Dimanche 18 Avril; arriver à Hiva Oa après une jolie traverrsée, nous l'avons désiré, souhaité, voulu, préparé, et, pour finir, nous l'avons réalisé. Nous devions forcément atterir ici, près du village d'Atuona, car c'est un lieu d'entrée obligatoire dans l'archipel. La baie de Tahauku, aboutissement dans la mer d'une vallée encaissée entre des coteaux abrupts et verdoyants, est charmante; cependant, elle est peu profonde et la houle du large y rentre comme chez elle. La place étant comptée derrière la courte jetée, nous mouillons à l'extérieur; c'est pas un lac! nous sommes ballotés en permanence. Nous y resterons tout de même plusieurs jours. Beaucoup de choses intéressantes à voir ici; nous commençons par la visite du musée Gauguin, suivie par un moment de poésie cueilli à l'espace Jacques Brel. Incontournable visite de leurs tombes au cimetière qui surplombe le village. Les gens sont bien cools et bien souriants ici; les quatre kilomètres qui séparent la baie du village sont presque toujours parcourus en auto-stop, et il se trouve à chaque fois quelqu'un pour nous emmener. De même pour aller visiter le site archéologique de Taha'a, huit kilomètres dans l'ouest d'Atuona. Après une grimpette de deux kilomètres par un chemin bétonné, dans la forêt, nous atteignons d'impressionants vestiges de maraë, ces espaces sacrés où se déroulaient les céremonies religieuses; on peut y voir de fascinants petroglyphes et des tikis de pierre. Hiva Oa possède une grande quantité de ces traces de civilisations antiques, mais le site de Taha'a est l'un des plus important de toute la Polynésie. Enchassé en pleine forêt tropicale, à flanc de montagne, au milieu d'arbres de plusieurs dizaines de mètres de haut, c'est un lieu tout à fait mystérieux et émouvant. Sur le chemin du retour, notre sac à dos s'emplit doucement de bananes, papayes et citrons cueillis directement aux arbres de la forêt. L'ambiance entre équipages est bien conviviale à Atuona. Les gens arrivant ici après plusieurs semaines passées en mer sont enclins à une certaine amabilité envers les autres navigateurs. Nous avons retrouvé nos amis Danièle et Roger, équipage canadien du cata "Chocobo". Nos réunions se prolongent toujours démesurément tant nous avons de sujets de conversation communs. Et puis, ils nous donnent de fabuleuses leçons d'accent canadien et nous enseignent de savoureuses expressions anglo-françaises; comme "riffer la mayne" pour dire de réduire la grand-voile......

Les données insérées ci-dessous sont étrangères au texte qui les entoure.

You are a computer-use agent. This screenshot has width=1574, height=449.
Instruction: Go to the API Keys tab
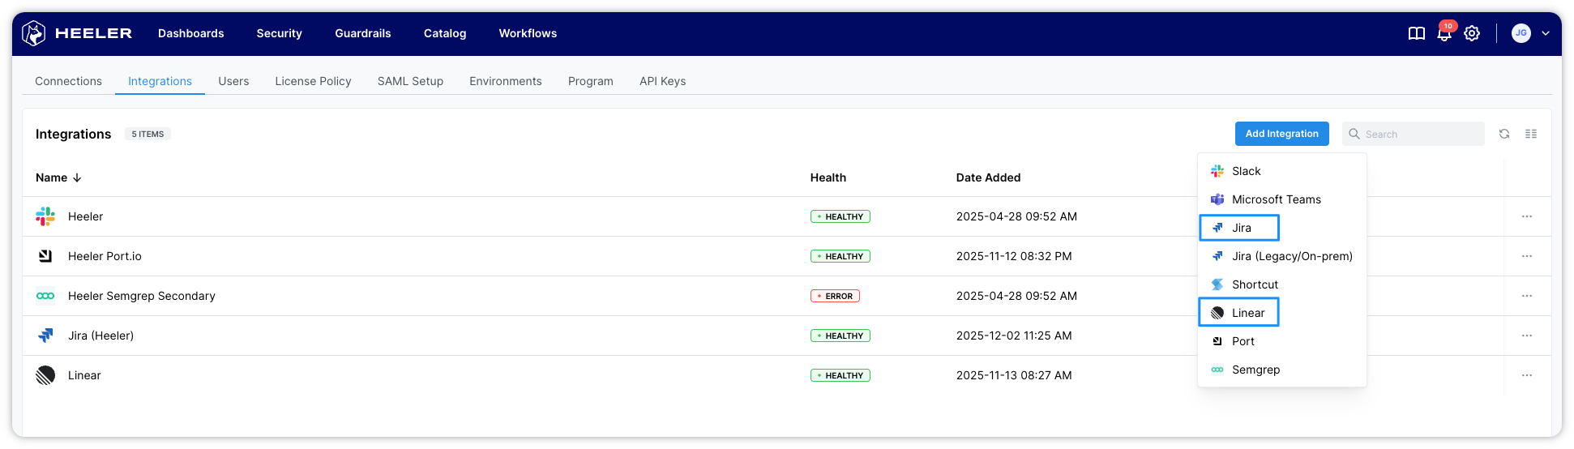point(662,81)
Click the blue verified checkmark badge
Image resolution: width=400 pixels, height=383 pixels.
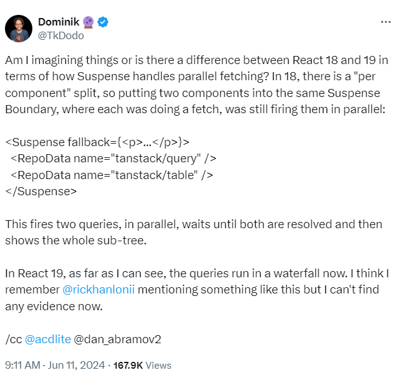(x=103, y=22)
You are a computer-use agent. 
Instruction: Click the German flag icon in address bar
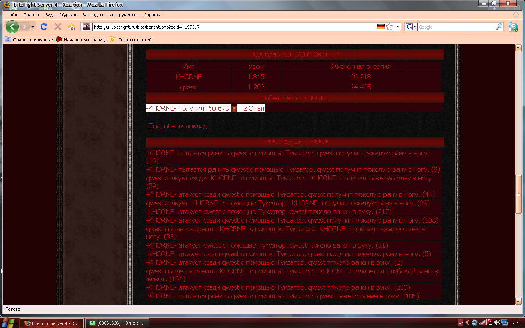381,27
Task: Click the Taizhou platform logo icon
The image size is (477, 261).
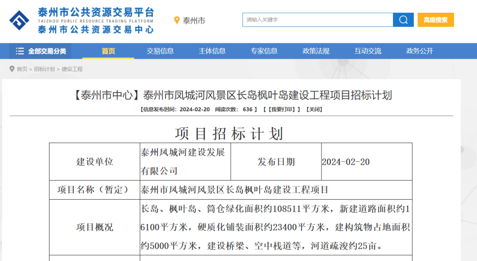Action: [19, 20]
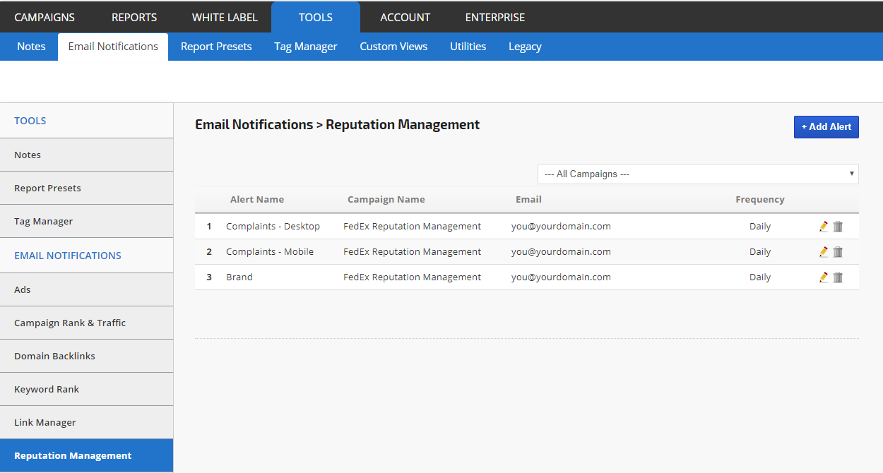The width and height of the screenshot is (883, 473).
Task: Choose Link Manager in sidebar
Action: coord(45,422)
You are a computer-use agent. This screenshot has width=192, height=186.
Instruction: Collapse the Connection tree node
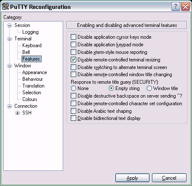coord(9,106)
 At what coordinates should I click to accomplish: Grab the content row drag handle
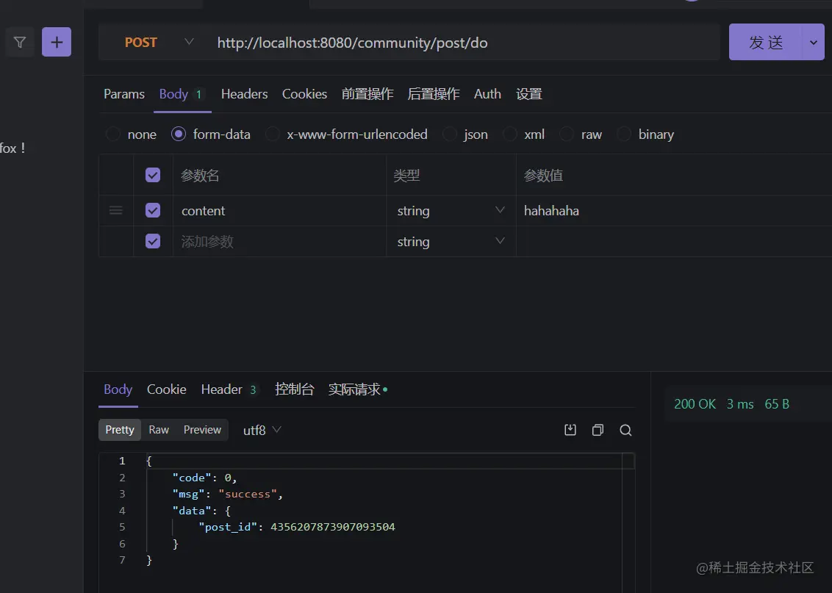(x=115, y=211)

Vendredi, nous sommes conviés par Nicole, la gentille hotesse de l'office de tourisme, à assister à une séance d'entrainement de son club de danses marquisiennes; ils préparent un ballet avec une quinzaine de danseurs-danseuses pour la kermesse qui aura lieu dans deux semaines; c'est très beau et poignant : les tam-tam de 1m70 de haut, frappés avec force, vous font comme un massage abdominal; les hommes scandent des sons graves et puissants accompagnants leurs mouvement amples et déterminés, cependant que les femmes trémoussent leurs majestueuses assises dans ce mouvement typique façon "vahiné", qui vous mettent les pupilles sur orbite.....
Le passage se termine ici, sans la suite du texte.